Scientific collaboration
OpenPlant laboratories for open innovation, training and exchange in plant synthetic biology have been opened in Cambridge and at the JIC/TSL-Norwich. The centres provide facilities to promote interdisciplinary training and research in plant synthetic biology including core laboratories, access to instrumentation for robotics, automated measurements, microscopic visualisation, high performance computing and the necessary infrastructure for experimental work and administrative support.
Cambridge OpenPlant Centre
Cambridge OpenPlant Centre has been established in the Department of Plant Sciences. This space was previously a teaching laboratory and has been used for interdisciplinary training in Synthetic Biology through the iGEM competition since 2005.
Facilities are under development and the centre will soon house a range of analytical equipment including quantitative cytometers, microscopes, microplate readers and liquid handling robots.
Norwich OpenPlant Centre
The JIC/TSL OpenPlant centre at Norwich is housed in the Chris Lamb Training Suite, a purpose-training facility, that can accommodate up to 30 people and provides integrated training in multidisciplinary biology through a wet laboratory, IT suite/lecture theatre, and the adjoining Blue Sky meeting room facilities. It provides a base for EMBO workshops on Multi-level Modelling of Morphogenesis and Plant-Microbe Interactions and the JIC/TSL Undergraduate Research Studentship programme.The JIC-TSL OpenPlant centre will provide core facilities for training and access to specialised equipment for metabolic profiling and whole plant analysis.
ROC Group
A meetup group called “Researchers related to OpenPlant in Cambridge” (ROC) has been established in Cambridge. This group holds monthly meetups to discuss sharing of information and resources. Information is shared through a Slack discussion group for researchers who are not able to attend the meetings. PDRA led meetings are organised to bring together Norwich and Cambridge researchers and expand ongoing discussions. As a result of these discussions, a resource for protocol exchange has been established at protocols.io, and an OpenPlant Benchling account has been setup to collect DNA part information prior to public release.

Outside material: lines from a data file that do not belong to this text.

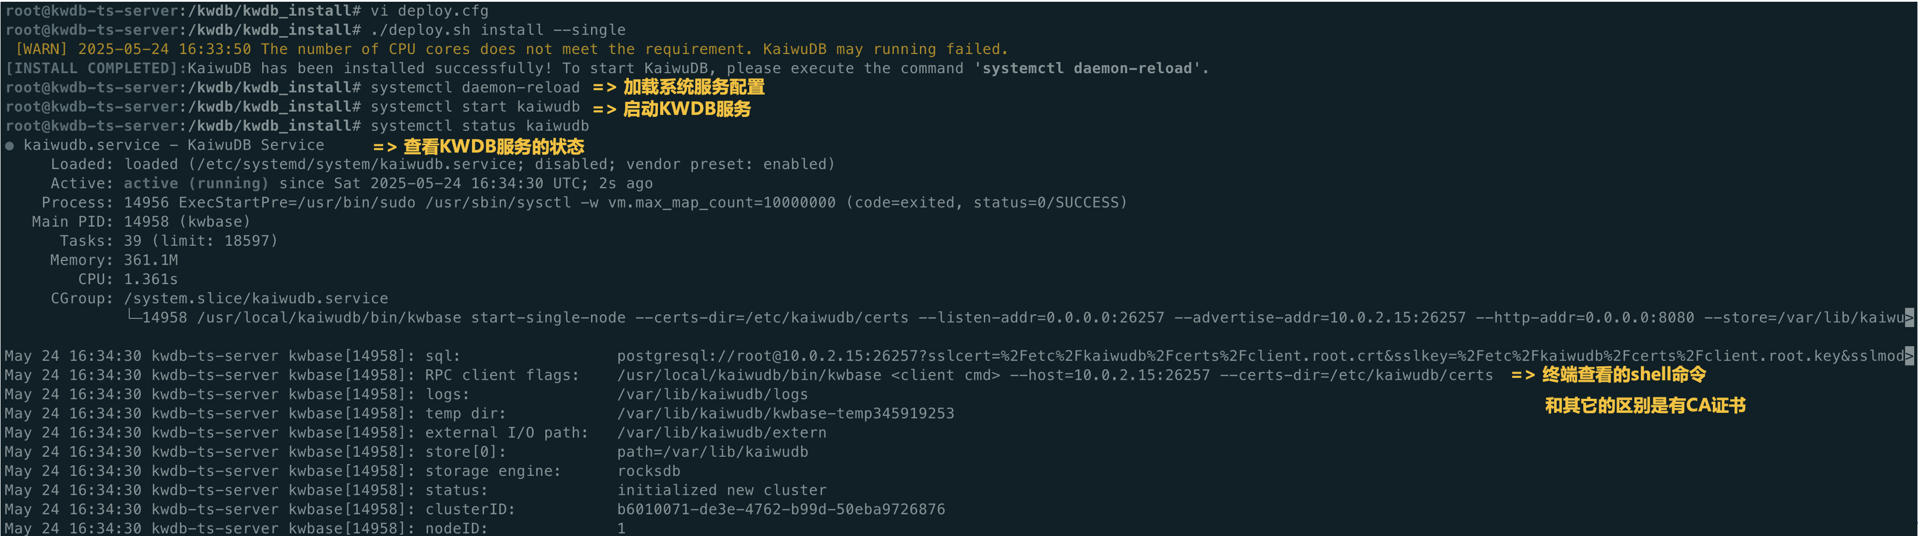Click the [WARN] tag on the CPU warning line

[41, 49]
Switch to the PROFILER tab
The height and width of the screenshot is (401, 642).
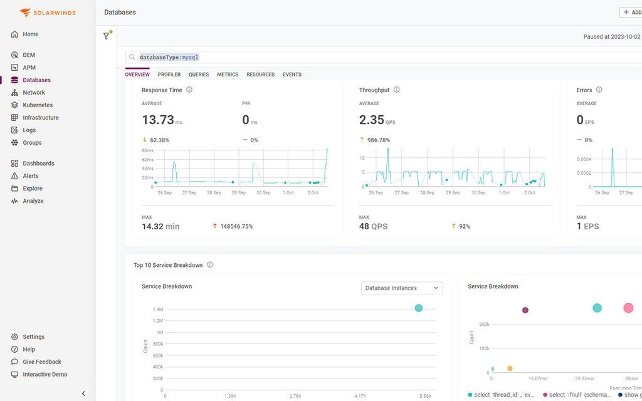click(x=169, y=74)
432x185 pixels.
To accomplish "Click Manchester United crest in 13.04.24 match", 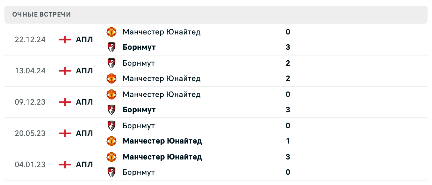I will pos(111,78).
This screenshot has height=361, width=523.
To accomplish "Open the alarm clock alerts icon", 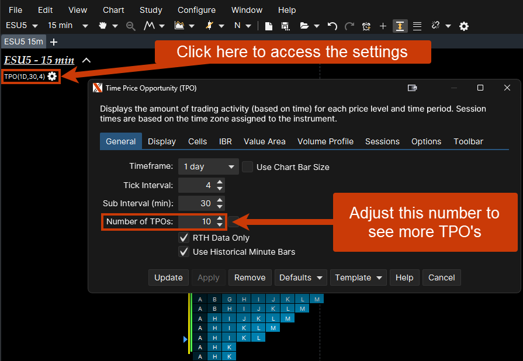I will 366,26.
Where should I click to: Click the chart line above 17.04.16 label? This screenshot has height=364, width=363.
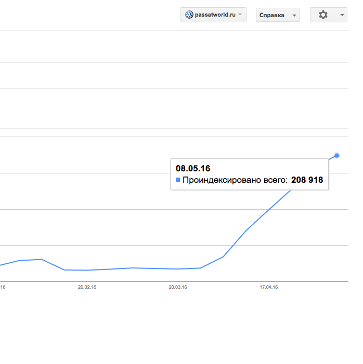[269, 210]
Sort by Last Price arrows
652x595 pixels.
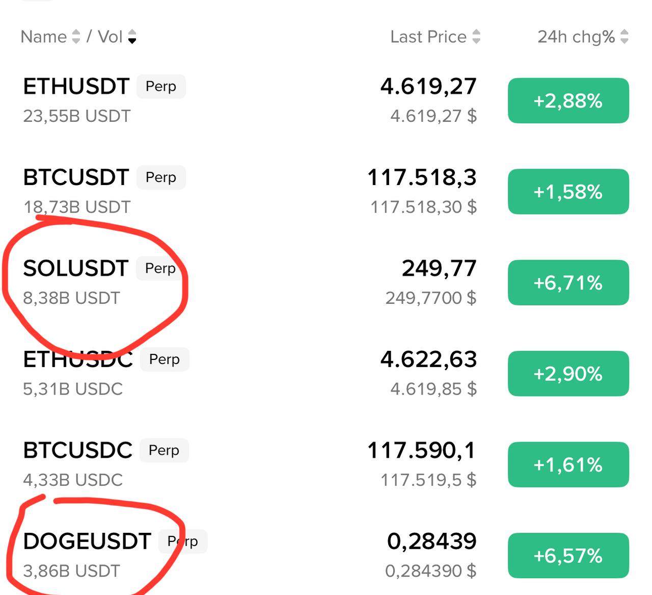(x=476, y=37)
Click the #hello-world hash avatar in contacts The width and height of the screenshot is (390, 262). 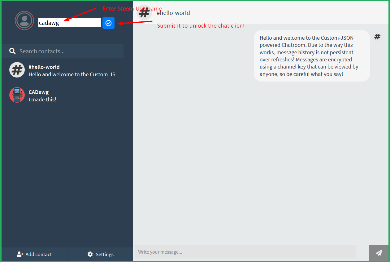tap(17, 70)
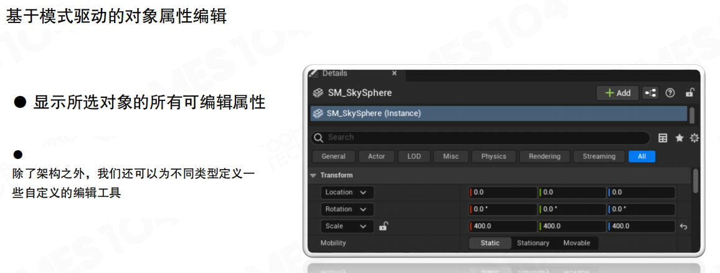This screenshot has width=720, height=273.
Task: Open the Location dropdown
Action: 347,193
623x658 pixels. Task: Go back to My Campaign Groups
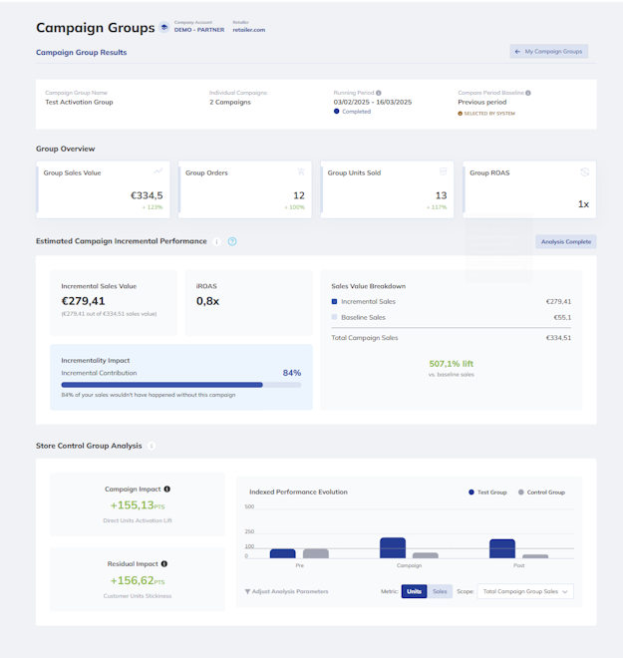click(549, 51)
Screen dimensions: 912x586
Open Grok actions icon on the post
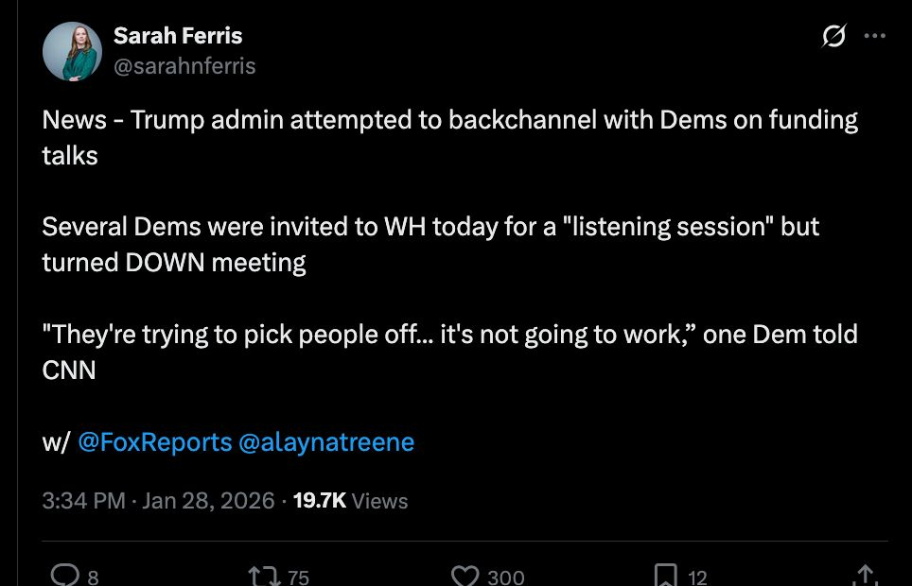click(x=833, y=37)
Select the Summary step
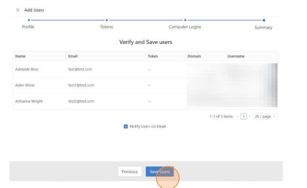Image resolution: width=307 pixels, height=188 pixels. (x=263, y=27)
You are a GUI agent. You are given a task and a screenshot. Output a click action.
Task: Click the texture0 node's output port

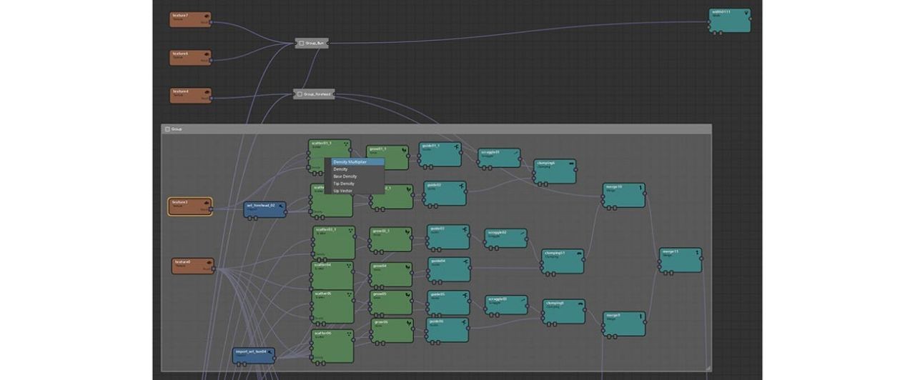[214, 269]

Website: (https://www.protocols.io/groups/openplant-project)
OpenPlant Forum
Each year, in the last week of July, we organise the OpenPlant Forum. The OpenPlant Forum brings together OpenPlant and international speakers to explore the potential applications of reprogrammed biological systems, and a framework for exploring the wider implications of these potentially disruptive new technologies. Each year, an overarching theme is chosen, and we aim to cover the strategic, technical, and social implications of this topic. Topics include Reprogramming Agriculture and Frugal and Fast Biotech.
Website: (OpenPlant Forum)
OpenPlant Fund
Students and researchers from different disciplines and different institutes are able to arrange easy access to modern equipment and resources, to pursue joint projects. For example, researchers from fields of physics and engineering will have direct access to lab space for joint projects with genetically engineered plants and microbes. Further, the centres provide a space for training programmes in multidisciplinary approaches to engineering in biology and workshops for using synthetic biology tools in plant systems. We are expanding interdisciplinary programmes for undergraduate recruitment, iGEM (in Cambridge and Norwich) and developing programmes for construction of open source bioinstrumentation. These initiatives have proved to be an excellent way of initiating interdisciplinary collaborations, training and cross fertilisation of ideas, and we are keen to expand this across the two institutes.
The OpenPlant Fund was established to support seed projects on a competitive basis through the annual distribution of up to twenty small-scale grants following a lightweight application process and public pitching event. The aim of the fund is to promote the development of plant Synthetic Biology as an interdisciplinary field and to facilitate exchange between The University of Cambridge, the John Innes Centre and Earlham Institute for the development of open technologies and responsible innovation in the context of Synthetic Biology. The OpenPlant Fund follows the prototype SRI Fund and the programmes have created over 60 open source projects for synthetic biology.